2 декабря 1964 года приехала из Москвы комиссия по выписке выздоровевших. Я обратился к Александру Павловичу:
— Вы меня представляете на комиссию?
— Не могу, Петр Григорьевич. Для представления на комиссию надо наблюдать не менее шести месяцев, а вы у нас меньше четырех.
Но на следующий день выводят: «На комиссию». Ведут к кабинету начальника больницы. Перед кабинетом на противоположной стороне коридора стоит секция театральных кресел. Сажусь в крайнее слева.
Сижу, держа голову прямо, по сторонам не оглядываюсь. Однако правый глаз через некоторое время отмечает человека, подошедшего к секции кресел. Узнаю: один из тех, кто присутствовал на заседании экспертной комиссии Снежневского, решавшей вопрос о моей вменяемости в Институте Сербского, — Шестакович, кандидат (впоследствии доктор) медицинских наук. Продолжаю делать вид, что не замечаю его. Он садится и:
— Здравствуйте, Петр Григорьевич!
Поворачиваю голову в его сторону:
— Здравствуйте!
— Вы меня не узнаете, Петр Григорьевич?
— Почему же нет? Вы были у меня на комиссии в Институте Сербского.
— Во, во, во, — радостно закивал он головой. — А можно задать вам несколько вопросов? Не для проверки чего-нибудь, а в порядке обыч-ного разговора.

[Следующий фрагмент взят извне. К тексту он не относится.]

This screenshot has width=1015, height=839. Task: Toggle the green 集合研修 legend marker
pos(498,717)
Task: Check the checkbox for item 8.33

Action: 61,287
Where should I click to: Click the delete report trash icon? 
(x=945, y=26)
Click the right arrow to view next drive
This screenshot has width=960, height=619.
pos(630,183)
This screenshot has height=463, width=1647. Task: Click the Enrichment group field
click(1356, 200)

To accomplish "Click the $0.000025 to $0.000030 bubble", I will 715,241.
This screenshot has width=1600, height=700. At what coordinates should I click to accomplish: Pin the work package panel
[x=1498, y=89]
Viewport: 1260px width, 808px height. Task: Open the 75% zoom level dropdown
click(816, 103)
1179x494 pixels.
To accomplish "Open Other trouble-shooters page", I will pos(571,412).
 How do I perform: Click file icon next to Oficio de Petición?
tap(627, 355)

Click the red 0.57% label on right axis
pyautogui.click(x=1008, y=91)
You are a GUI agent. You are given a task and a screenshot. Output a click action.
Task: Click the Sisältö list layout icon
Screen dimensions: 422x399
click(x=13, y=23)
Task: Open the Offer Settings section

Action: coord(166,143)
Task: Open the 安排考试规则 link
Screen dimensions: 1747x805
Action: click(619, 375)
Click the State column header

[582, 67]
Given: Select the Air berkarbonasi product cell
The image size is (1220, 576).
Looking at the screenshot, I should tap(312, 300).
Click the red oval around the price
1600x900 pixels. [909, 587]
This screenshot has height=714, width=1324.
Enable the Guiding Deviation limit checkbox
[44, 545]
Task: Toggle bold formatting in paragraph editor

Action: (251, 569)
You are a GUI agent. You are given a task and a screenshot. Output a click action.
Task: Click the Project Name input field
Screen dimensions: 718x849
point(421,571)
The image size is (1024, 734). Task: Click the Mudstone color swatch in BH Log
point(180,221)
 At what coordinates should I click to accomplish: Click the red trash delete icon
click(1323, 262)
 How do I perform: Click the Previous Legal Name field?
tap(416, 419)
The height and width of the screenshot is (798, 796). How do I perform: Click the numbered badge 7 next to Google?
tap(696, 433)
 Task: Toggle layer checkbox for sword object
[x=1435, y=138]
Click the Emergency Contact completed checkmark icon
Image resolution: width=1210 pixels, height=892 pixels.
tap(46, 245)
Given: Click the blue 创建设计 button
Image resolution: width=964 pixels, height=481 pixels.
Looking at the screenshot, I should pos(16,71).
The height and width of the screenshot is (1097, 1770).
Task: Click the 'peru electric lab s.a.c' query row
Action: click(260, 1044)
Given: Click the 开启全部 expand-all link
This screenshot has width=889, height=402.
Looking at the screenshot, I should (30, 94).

Если вам не хочется разговаривать, так и скажите, я не обижусь.
— Нет, почему же? Спрашивайте!
— Скажите, как вы относитесь к нашему «заключению»? Как вы его оцениваете? Только откровенно.
Задумываюсь. Сказать всю правду, так он же на комиссии будет против моей выписки. Я тогда еще не понимал, что у него не было возможности возражать, что своим вопросом он только измерял меру опасности от меня для института. Я же воспринимал его как полноценного и даже решающего члена комиссии (представитель экспертной организации) и не рисковал выкладывать всю правду. Говорить же неправду не умею. Пришлось быстро находить примиряющую формулу.
И я ее нашел:
— Я думаю, что, принимая решение, члены комиссии хотели сделать лучше для меня…
— Вот, вот, именно, искали решение в ваших интересах. — Он даже засиял весь, увидя мое понимание.
Но я еще не закончил. Остановив его излияния, я продолжил:
— Но вся беда в том, что, заботясь обо мне, забыли спросить у меня, как мне лучше.